According to Arabiyyat, the number of Gulf tourists to Jordan in 2015 decreased to 612 thousand from 689 thousand in 2014, by 11 per cent, noting that the newly launched campaign in Dubai will probably increase inbound tourism, as other campaigns are to be launched in different parts of the world, in a two-tier strategy.

However, the number of in-house tourists has decreased so far over the first quarter of 2016 from 843 thousand tourists to 828 thousand from the same period of the year 2015, as total tourists entering Jordan over the quarter has decreased by 6.8 per cent, from 1.127 million in the first quarter, 2015, to 1.05 million in the first quarter of 2016.

In this regard, tourism professionals operating in the Sector emphasise that overcoming the challenges of the current situation requires a thorough review of the bureaucracy in control of the marketing and promotional campaigns, and perhaps an even more thorough review of taxation policies and sector operational costs for operators and investors in the industry.

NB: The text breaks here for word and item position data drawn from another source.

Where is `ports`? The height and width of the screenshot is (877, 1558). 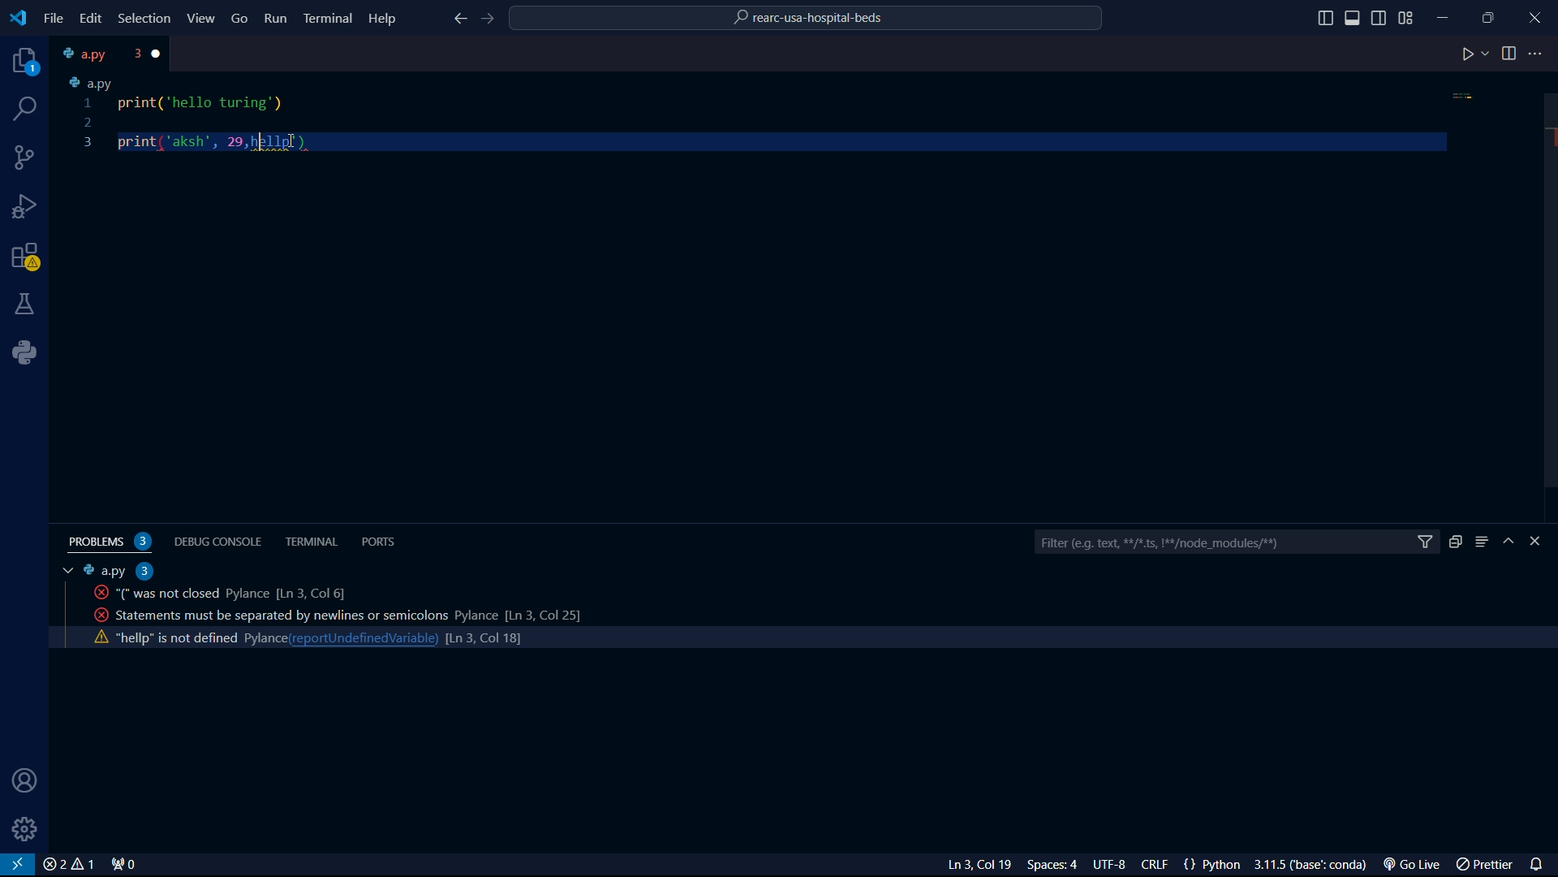 ports is located at coordinates (382, 541).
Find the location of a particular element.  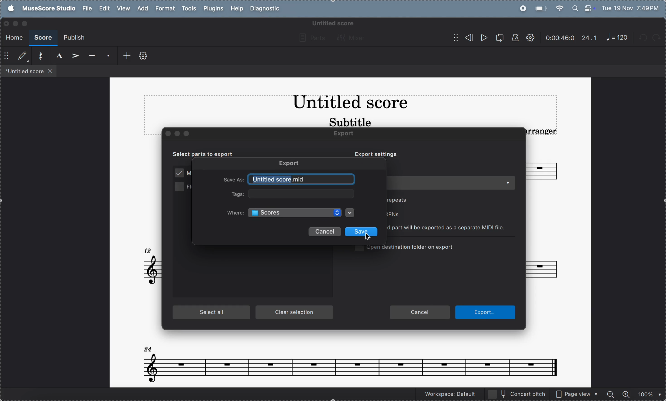

score is located at coordinates (43, 38).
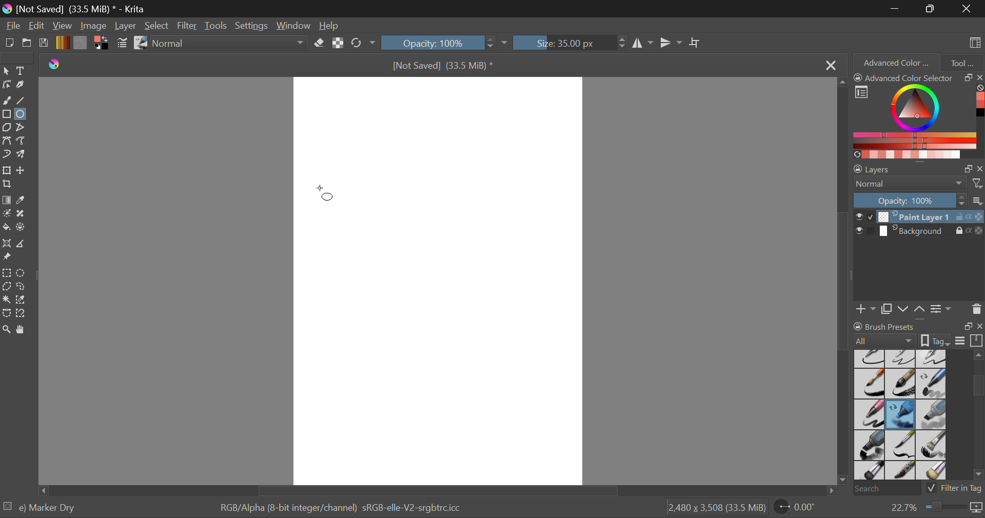 This screenshot has height=518, width=985. What do you see at coordinates (329, 196) in the screenshot?
I see `MOUSE_DOWN Cursor Position` at bounding box center [329, 196].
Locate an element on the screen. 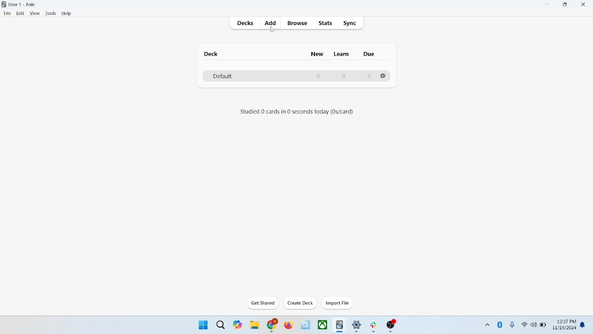  view is located at coordinates (35, 13).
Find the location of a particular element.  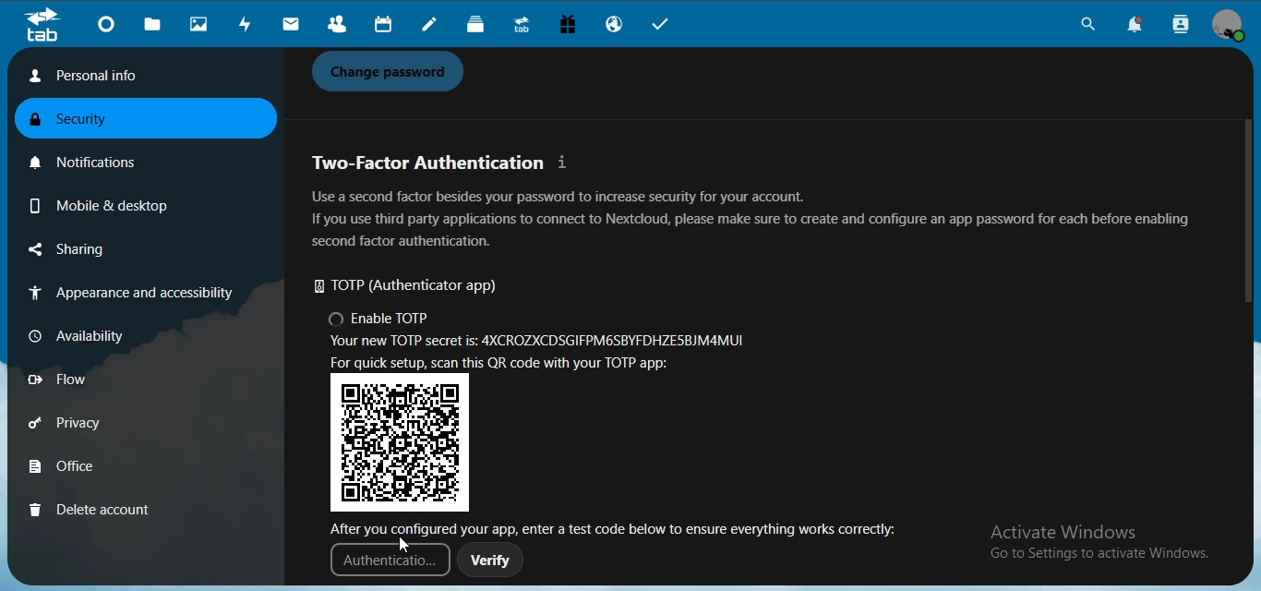

notes is located at coordinates (432, 26).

Moreover, President of the Jordanian Tour Guides Association, Khaled Aamar, stated to “Al Ghad” that the tourism sector in Jordan faces a variety of challenges, including decreased demand, globally, on tours and packages to the region as a whole —Jordan included, which requires innovative approaches to promotion and marketing.

In this discourse, Aamar underlines the importance of decreasing taxation on the sector to achieve competitiveness with neighbouring and regional tourism hubs.

Accordingly, official tourism bodies are said to be reviewing a variety of fees and expenses on tourism and sites.


On the other side, Travel and Tourism Faculty of the Jordan University–Aqaba, Dr Ibrahim Bthatho, highlights that there are huge imbalances with the Jordanian tourism sector, including the negligence of many touristic sites.

Dr Bthatho states that the promotional and marketing strategy currently underway is “wrong”, calling to revaluating it as “it focuses on one market and dismisses other important markets, when Europeans have become fearful of visiting Jordan”.

More so, the JU academic spoke about the dangers of transgressions against many historical sites, due to shortcoming security, as well as endangered sites that require renovation and the attention of international societies to fund and support their reconstruction and maintenance.